We all change over time; some mellow with age while others just get increasingly angst-ridden. But delving into a personality change is psychotic stuff and I will restrict myself to simple things you thought were important to your belief system once. Admittedly all change is good and if we refuse the gradual changes in our perspective, we let ourselves fall into a rot.
Earlier I judged people harshly who drank alcohol in any form, often extrapolating their fondness for alcohol as perversity of character. Now I understand that, as long as you are not a hardened alcoholic, it is fine to have some in social situations.
Earlier I sincerely believed that you fall in love only once and should be involved in a relationship only if you wish to marry that person. Experiences have taught me that things aren’t that straight forward. Moving on is an important part of your life and sometimes one does not get the things you wish for; even for no fault of yours. That’s life.
Earlier I thought physical affection was only supposed to be expressed after marriage. Premarital sex was taboo as hell. Now I am more accepting about physical affection although for some inexplicable reason, I still maintain a distance. But one-night stands are still a strict no-no.
Earlier I passionately hated smokers; considered a disgusting habit. Now I just hate smoking not the sucker at the other end of the cigarette. I just prefer that they keep their smoke out of my face.
Earlier I considered people with lesser intellectual abilities to be lowly mortals. That only enhanced my arrogant snobbish image. Now, when I have seen enough humble beings with far superior intellect, I have realized that it is not how much you know but rather how you use it. But I still am impressed with people with proven skills and abilities; I just don’t despise the ones who don’t.
Earlier I had a low opinion about homosexuals and considered their sexual orientation as despicable. Now I consider their demands to marry and co-exist amicably as an undisputable right and heartily support equal status for gays and lesbians in all walks of life.
Earlier I believed that your career and earning a livelihood was everything. Rest all falls in place. Now I know that life is not sequential and multi-tasking is not merely a quality that you cite in business interviews. Everything goes hand in hand and often happens almost at the same time.

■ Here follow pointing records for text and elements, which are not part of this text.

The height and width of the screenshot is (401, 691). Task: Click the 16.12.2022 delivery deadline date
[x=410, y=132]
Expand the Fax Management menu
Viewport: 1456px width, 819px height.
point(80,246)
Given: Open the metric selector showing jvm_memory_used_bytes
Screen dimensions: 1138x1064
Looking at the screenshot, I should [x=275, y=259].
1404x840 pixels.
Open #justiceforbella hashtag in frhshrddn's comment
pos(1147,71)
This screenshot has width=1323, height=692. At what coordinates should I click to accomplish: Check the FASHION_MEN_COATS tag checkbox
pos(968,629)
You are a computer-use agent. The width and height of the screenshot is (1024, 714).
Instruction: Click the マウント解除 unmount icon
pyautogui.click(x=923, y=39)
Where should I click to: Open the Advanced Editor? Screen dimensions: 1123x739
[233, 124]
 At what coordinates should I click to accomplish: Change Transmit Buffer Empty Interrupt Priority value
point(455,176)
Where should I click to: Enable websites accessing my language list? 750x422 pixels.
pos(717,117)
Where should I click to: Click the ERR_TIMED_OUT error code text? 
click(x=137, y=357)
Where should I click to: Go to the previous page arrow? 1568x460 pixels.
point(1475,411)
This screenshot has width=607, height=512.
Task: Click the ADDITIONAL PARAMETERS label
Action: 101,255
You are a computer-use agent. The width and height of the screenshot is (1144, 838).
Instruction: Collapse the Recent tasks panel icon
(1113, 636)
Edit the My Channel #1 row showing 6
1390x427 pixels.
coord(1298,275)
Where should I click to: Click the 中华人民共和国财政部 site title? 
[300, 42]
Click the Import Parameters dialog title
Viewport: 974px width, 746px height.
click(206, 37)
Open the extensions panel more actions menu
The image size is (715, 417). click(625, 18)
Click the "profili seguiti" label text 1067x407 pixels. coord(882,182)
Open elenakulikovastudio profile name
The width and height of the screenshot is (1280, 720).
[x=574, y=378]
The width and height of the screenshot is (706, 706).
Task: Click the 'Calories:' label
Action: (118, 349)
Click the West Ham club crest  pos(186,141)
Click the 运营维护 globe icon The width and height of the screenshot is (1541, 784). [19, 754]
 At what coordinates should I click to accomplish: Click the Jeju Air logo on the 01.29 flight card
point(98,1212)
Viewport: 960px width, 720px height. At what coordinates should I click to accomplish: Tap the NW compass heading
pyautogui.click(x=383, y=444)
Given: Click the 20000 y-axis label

Earlier I believed that you should have your life planned out down to the last detail. You should have a clear idea of what you want to do in life and everything should fall in place sequentially, leading to your ultimate goal. Now, I know that to make God laugh, just tell him those plans. Things happen albeit for a reason and at time you are put on hold for much longer than you anticipated. You can only give it your best shot and hope for things to fall in place. But I still believe that my destiny is in my hands.
Earlier I believed in the importance of education and thought that you can never stop learning either in school or from personal experiences. More time you spent in academics always helped you in the long run. Now; .wait a sec, I still believe that.
Life is a puzzle. Sometimes it makes us laugh. Sometimes it makes us cry.